*** Block opens ***
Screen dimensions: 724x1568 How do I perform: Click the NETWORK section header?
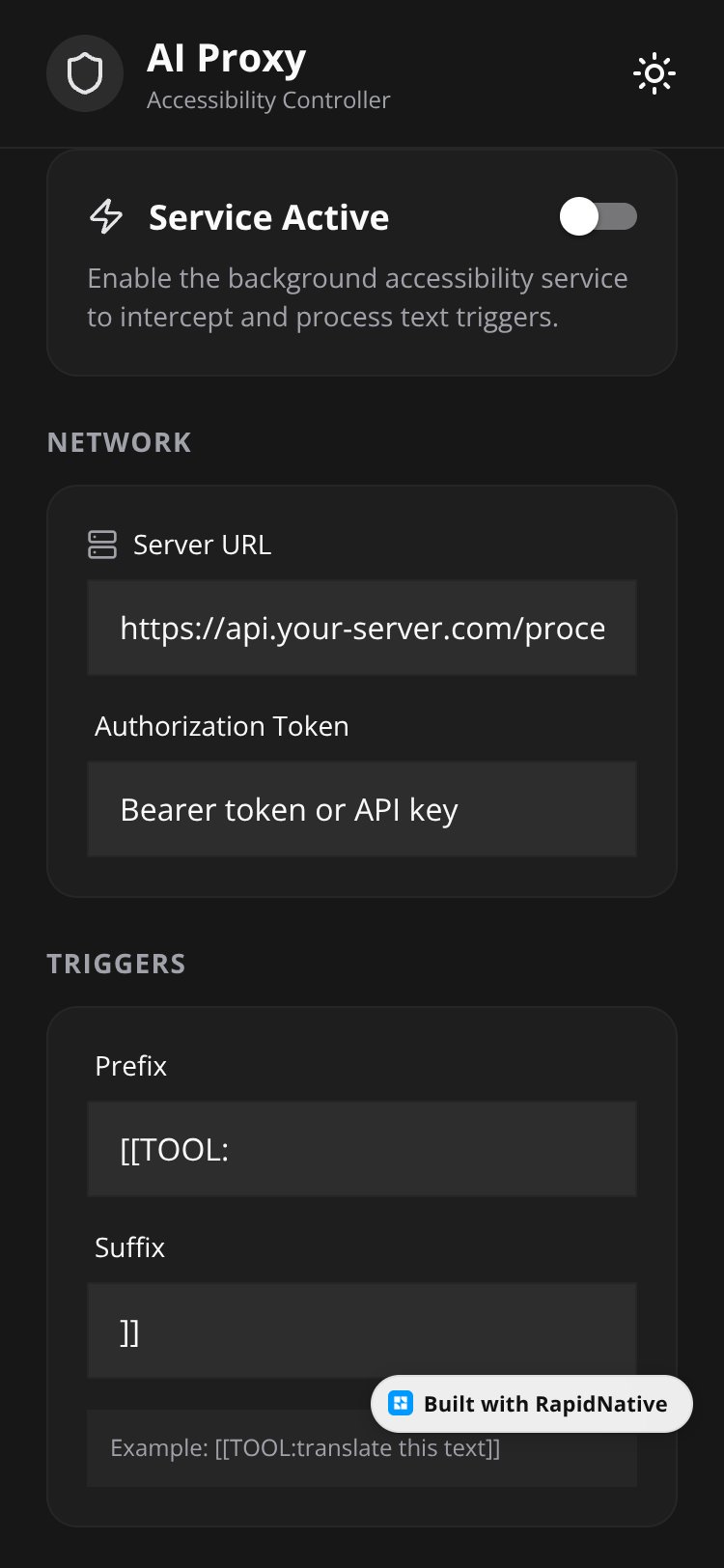pyautogui.click(x=120, y=442)
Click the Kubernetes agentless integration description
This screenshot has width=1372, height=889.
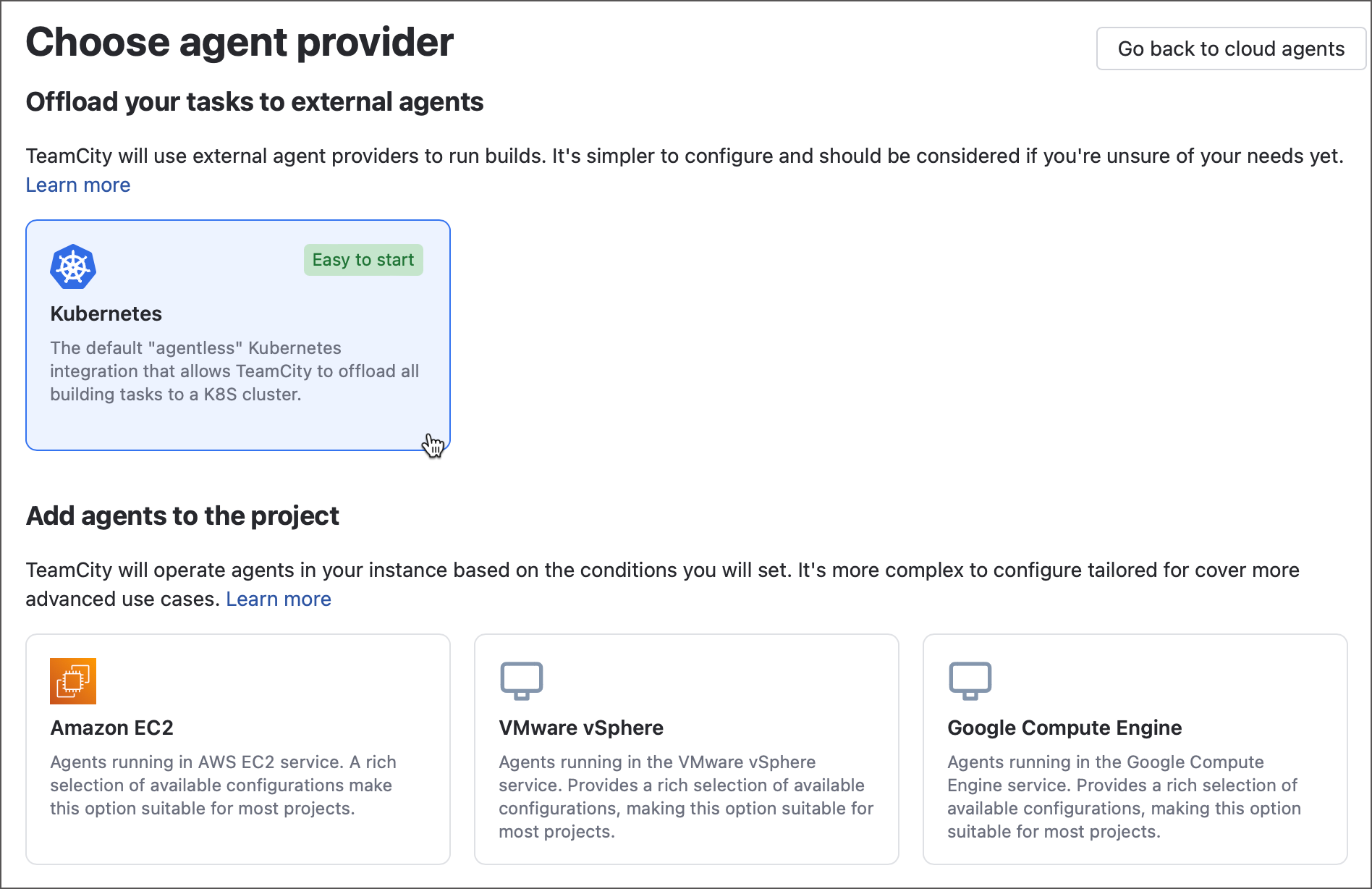click(x=234, y=371)
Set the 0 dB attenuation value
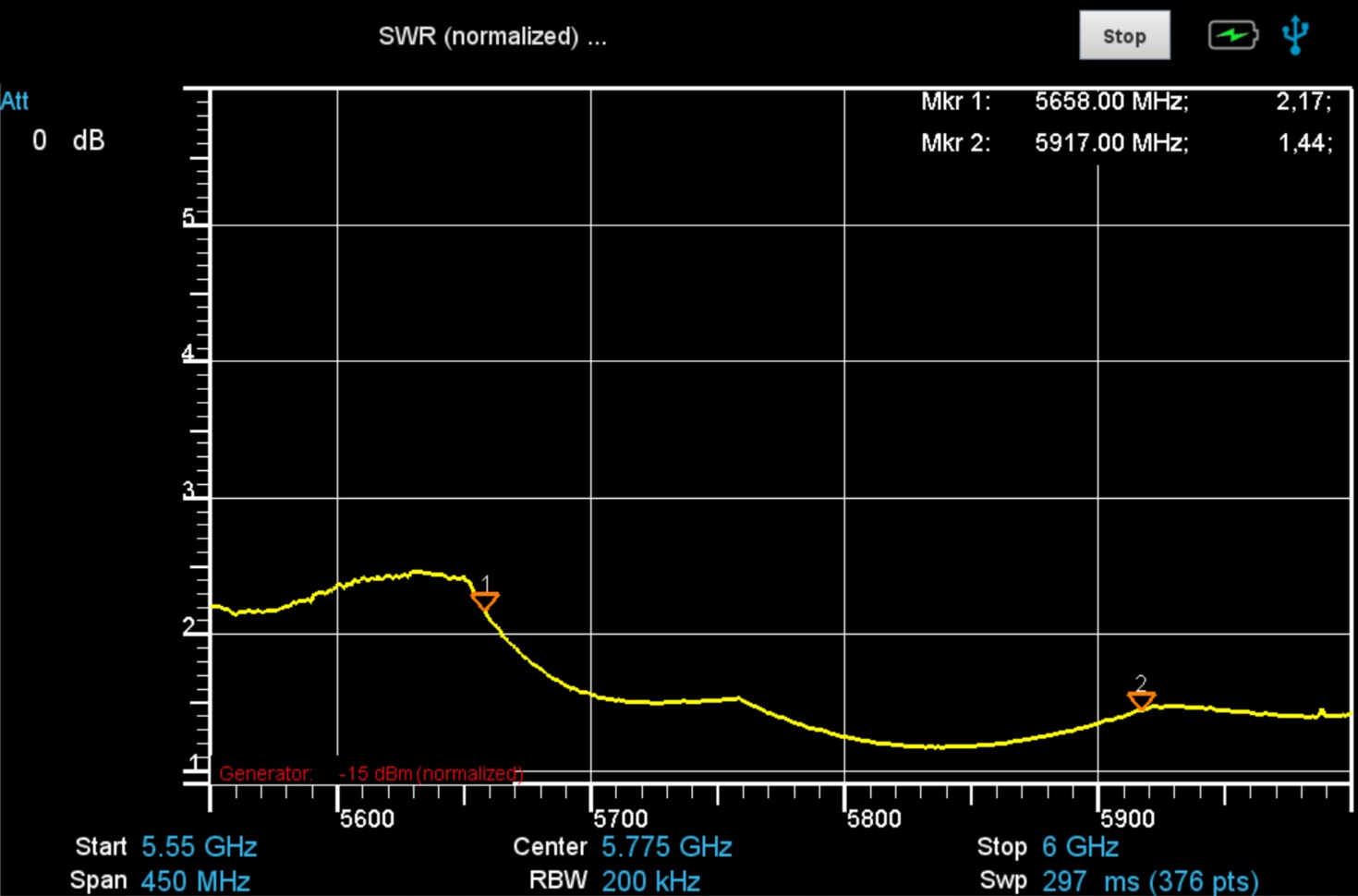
*** Block closes ***
Try it: Write out the data above exactly as it appears, but without any image.

Expected answer:
Screen dimensions: 724x1568 How do I perform: Click the NETWORK section header?
pyautogui.click(x=120, y=442)
Click the Kubernetes agentless integration description
This screenshot has width=1372, height=889.
click(x=234, y=371)
Set the 0 dB attenuation value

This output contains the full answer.